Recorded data
:::
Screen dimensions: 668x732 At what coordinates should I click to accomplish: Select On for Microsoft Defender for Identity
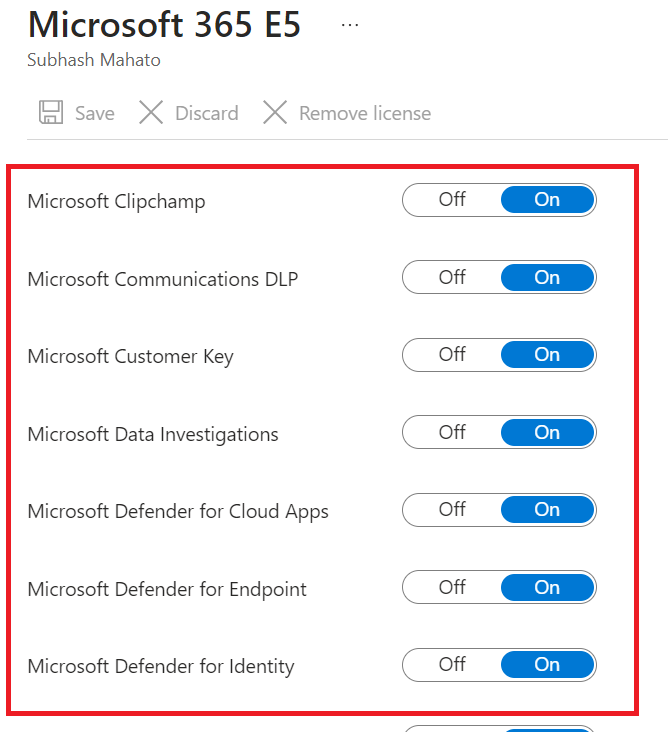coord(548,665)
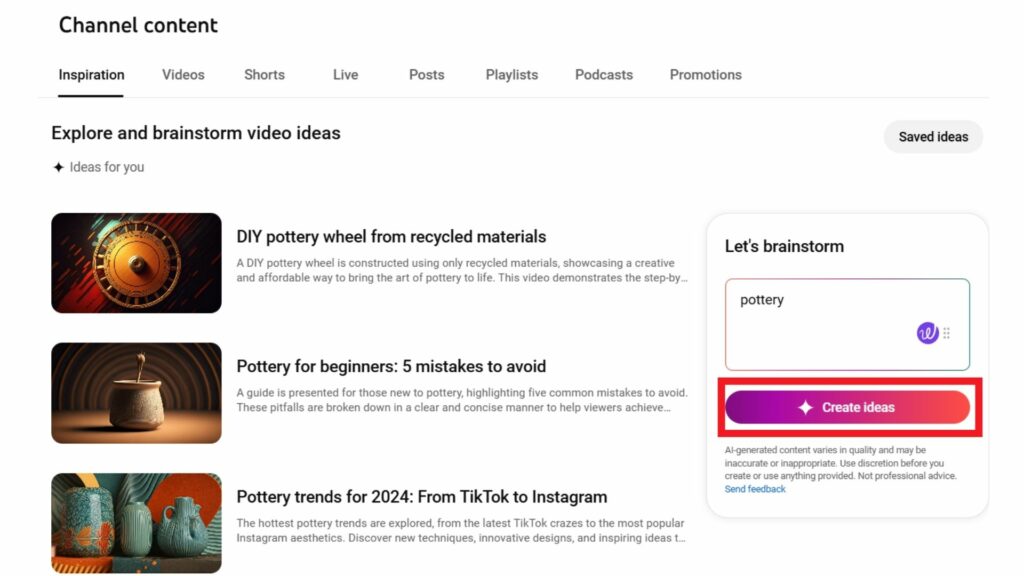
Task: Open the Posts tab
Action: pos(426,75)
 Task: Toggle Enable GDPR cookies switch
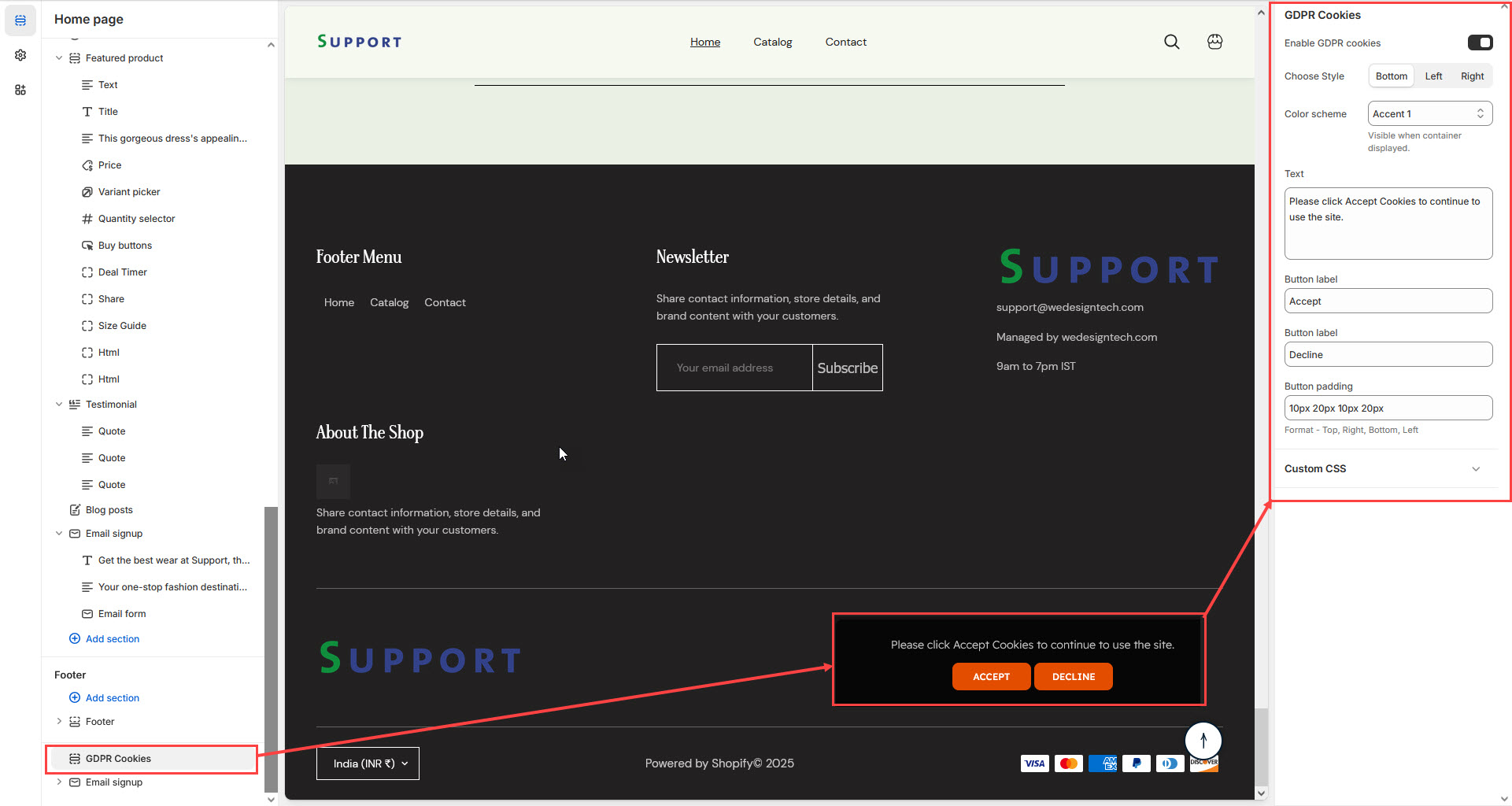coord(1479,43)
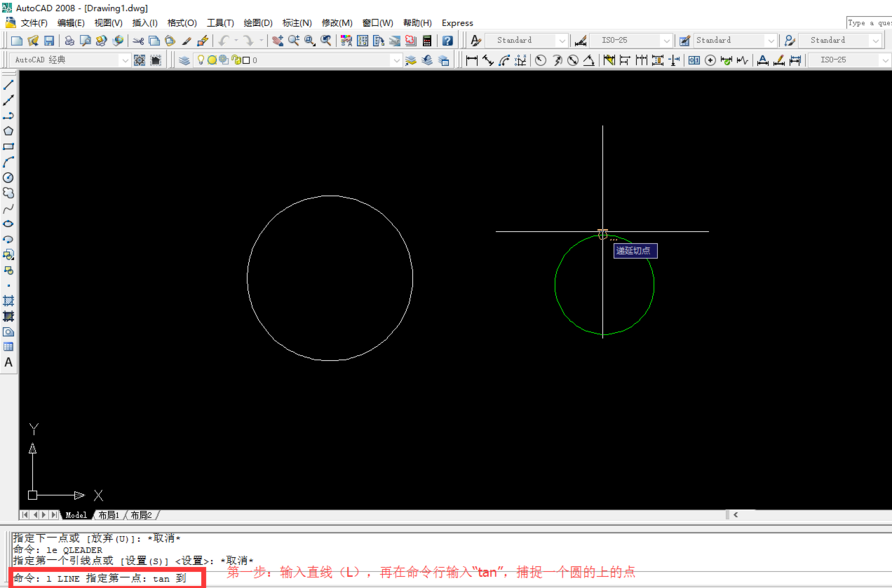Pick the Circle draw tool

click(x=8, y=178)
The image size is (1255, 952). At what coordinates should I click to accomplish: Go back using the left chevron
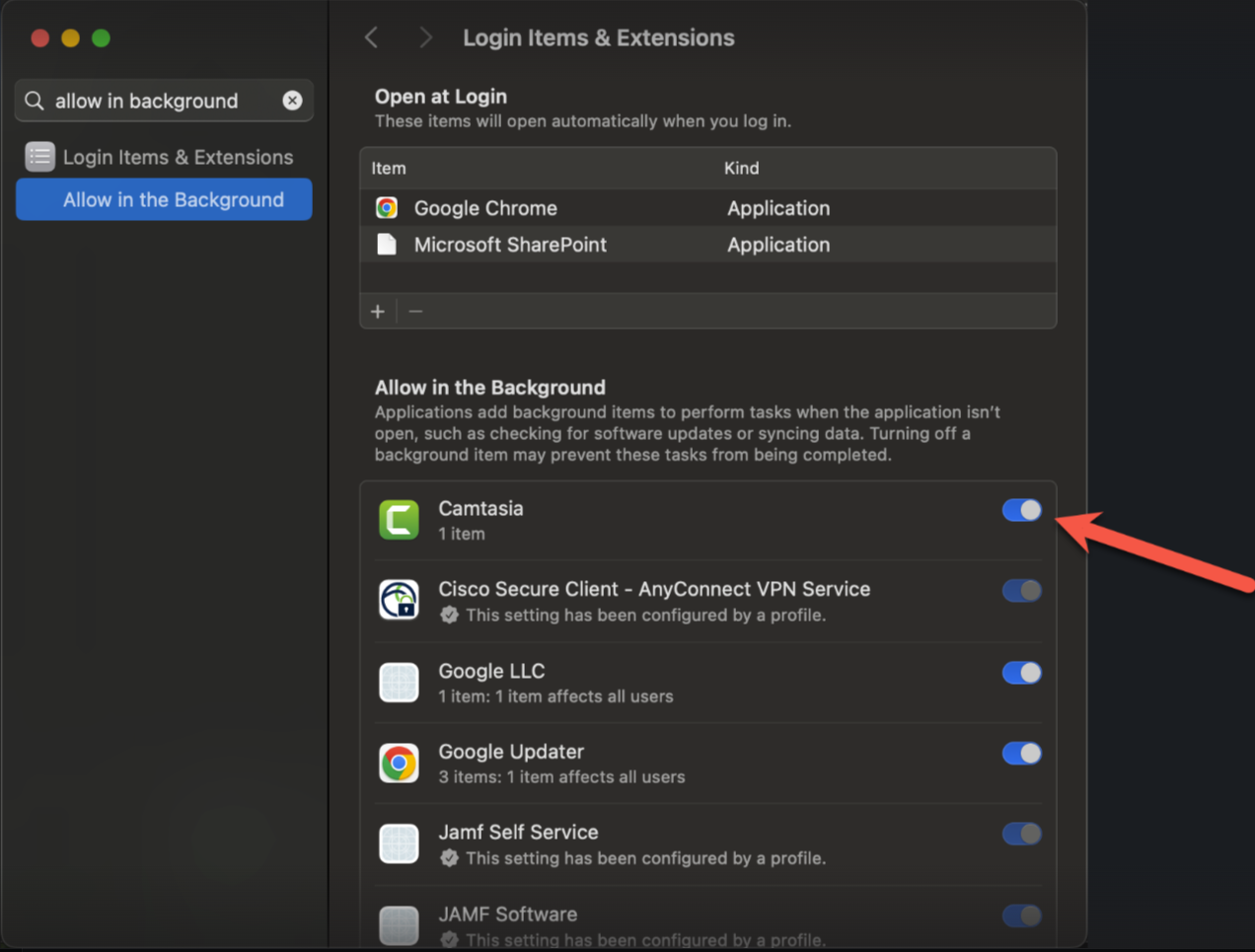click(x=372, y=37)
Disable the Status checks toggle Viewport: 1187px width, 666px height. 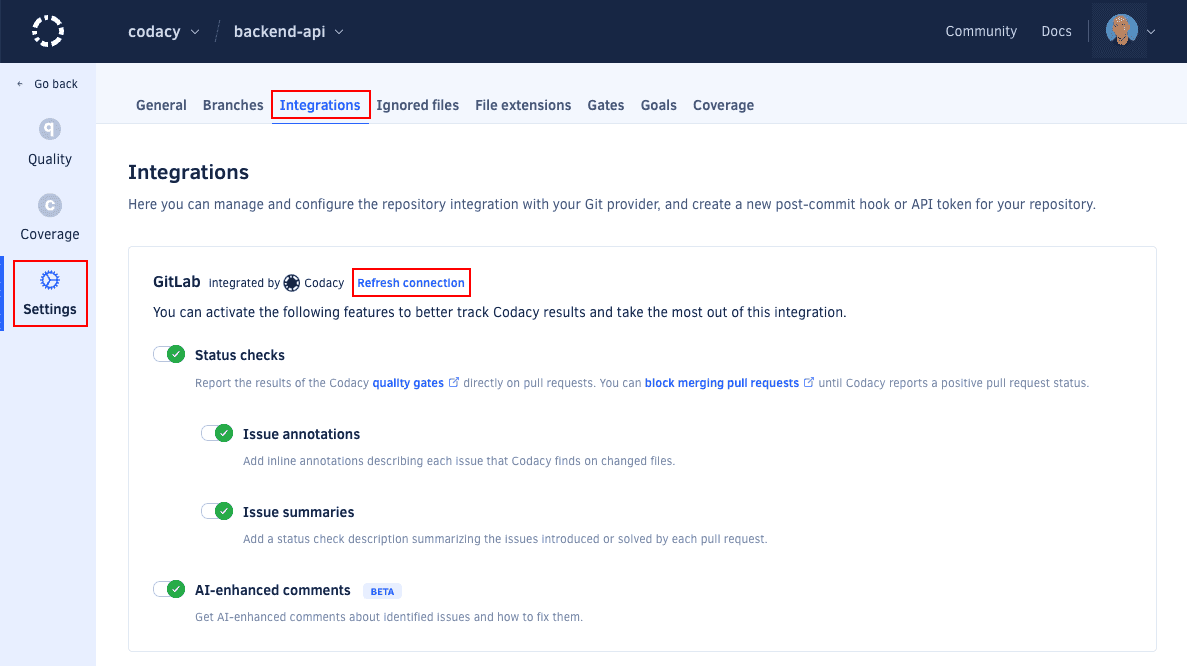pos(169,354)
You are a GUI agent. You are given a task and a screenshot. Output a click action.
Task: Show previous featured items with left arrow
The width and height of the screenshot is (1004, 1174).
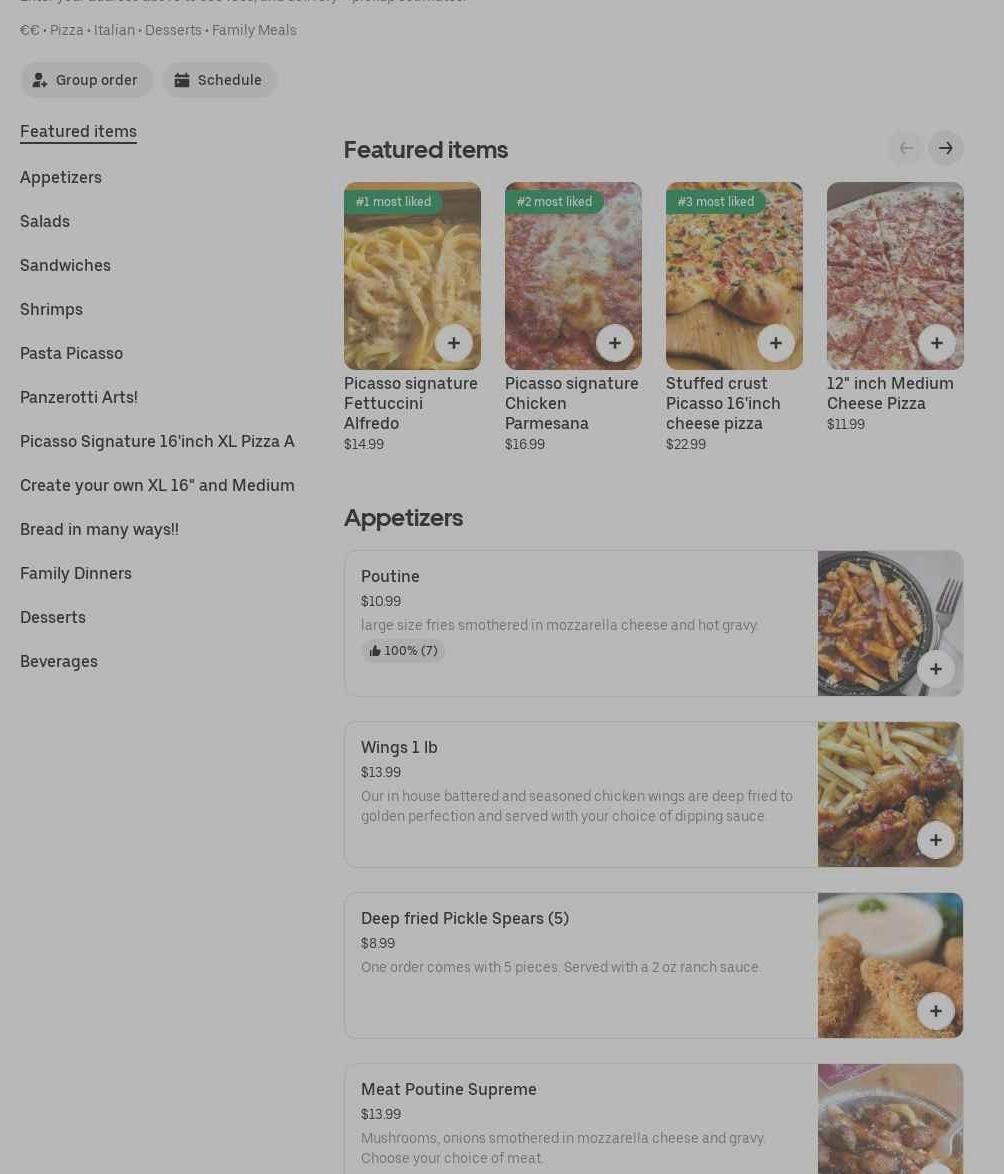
:::
TASK GOAL »
Transcribe, word for word, the line holding "Task: Show previous" and all lines after it in the entries above, ending with the last. Only those lines; no pictures.

EXPECTED ANSWER »
Task: Show previous featured items with left arrow
The width and height of the screenshot is (1004, 1174).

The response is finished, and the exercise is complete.